◆ Source data ◆
_ _ _ _ _ _ _

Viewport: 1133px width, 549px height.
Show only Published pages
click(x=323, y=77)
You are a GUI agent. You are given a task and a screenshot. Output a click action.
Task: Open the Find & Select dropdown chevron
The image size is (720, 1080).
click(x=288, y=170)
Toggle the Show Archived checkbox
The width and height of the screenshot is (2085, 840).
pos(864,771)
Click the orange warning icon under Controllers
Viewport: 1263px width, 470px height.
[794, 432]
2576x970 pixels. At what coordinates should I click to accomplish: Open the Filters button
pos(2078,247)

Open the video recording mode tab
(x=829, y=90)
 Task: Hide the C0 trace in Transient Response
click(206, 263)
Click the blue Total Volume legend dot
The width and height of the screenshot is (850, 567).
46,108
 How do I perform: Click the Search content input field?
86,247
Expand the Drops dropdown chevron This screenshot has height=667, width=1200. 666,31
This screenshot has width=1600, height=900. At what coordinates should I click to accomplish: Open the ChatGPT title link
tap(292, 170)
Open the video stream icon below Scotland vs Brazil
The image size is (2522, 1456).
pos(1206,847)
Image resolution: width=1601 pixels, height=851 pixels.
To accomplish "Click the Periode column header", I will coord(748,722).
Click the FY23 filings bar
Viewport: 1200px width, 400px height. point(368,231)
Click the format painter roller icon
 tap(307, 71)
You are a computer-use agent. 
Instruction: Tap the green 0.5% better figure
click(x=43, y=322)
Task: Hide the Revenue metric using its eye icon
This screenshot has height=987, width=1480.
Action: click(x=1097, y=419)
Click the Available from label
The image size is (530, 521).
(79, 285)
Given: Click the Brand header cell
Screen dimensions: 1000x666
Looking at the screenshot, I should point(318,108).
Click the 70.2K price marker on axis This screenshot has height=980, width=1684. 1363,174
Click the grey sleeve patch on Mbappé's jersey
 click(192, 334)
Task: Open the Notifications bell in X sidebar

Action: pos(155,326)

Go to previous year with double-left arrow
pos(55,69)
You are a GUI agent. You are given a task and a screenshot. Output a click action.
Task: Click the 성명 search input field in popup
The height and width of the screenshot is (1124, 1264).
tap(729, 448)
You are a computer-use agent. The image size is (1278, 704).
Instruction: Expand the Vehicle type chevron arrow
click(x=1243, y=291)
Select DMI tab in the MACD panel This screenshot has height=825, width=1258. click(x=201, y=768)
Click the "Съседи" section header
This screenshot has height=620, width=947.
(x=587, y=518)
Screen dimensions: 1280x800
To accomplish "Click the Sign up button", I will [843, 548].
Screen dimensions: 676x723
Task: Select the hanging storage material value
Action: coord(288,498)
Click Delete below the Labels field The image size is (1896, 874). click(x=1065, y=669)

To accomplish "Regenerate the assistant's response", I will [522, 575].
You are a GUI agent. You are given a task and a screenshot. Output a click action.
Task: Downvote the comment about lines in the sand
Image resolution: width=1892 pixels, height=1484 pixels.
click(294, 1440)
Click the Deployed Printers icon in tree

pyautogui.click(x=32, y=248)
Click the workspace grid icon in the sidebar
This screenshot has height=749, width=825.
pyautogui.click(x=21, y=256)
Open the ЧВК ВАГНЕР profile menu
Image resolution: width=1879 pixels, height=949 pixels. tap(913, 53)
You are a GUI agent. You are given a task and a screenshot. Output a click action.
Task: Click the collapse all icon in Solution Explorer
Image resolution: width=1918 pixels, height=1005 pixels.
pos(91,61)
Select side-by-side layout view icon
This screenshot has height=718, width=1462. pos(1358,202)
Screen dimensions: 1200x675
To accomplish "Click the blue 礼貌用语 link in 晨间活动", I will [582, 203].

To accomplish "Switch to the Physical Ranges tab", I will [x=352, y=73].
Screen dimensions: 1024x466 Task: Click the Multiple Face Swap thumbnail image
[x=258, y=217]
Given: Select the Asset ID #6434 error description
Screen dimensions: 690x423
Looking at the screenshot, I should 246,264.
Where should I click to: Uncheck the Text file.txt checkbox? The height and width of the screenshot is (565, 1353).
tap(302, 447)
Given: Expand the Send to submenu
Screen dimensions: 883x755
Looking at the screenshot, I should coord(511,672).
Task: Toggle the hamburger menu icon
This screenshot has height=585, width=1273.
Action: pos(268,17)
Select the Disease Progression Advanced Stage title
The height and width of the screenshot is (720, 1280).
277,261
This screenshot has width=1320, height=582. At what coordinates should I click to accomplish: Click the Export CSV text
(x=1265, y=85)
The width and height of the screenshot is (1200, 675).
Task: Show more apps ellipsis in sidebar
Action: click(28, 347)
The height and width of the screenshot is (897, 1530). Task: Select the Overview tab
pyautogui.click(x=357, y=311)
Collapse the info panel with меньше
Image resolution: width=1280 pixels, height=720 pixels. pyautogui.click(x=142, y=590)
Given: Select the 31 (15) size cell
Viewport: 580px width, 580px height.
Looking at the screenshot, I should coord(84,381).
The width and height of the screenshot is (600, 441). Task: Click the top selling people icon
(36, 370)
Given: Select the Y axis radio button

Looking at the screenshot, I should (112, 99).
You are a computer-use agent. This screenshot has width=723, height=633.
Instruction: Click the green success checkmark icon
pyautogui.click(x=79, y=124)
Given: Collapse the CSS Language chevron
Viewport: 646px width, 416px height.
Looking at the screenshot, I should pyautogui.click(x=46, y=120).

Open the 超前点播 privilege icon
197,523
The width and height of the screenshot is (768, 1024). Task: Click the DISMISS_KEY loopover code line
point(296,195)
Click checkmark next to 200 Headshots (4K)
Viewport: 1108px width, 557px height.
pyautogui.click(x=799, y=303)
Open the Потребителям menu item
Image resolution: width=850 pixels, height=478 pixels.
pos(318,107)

_ _ _ _ _ _ _

◆ What this task involves ◆
Copy out all lines above that include the string "Toggle".

◆ Result ◆
Toggle the Show Archived checkbox
Task: Toggle the hamburger menu icon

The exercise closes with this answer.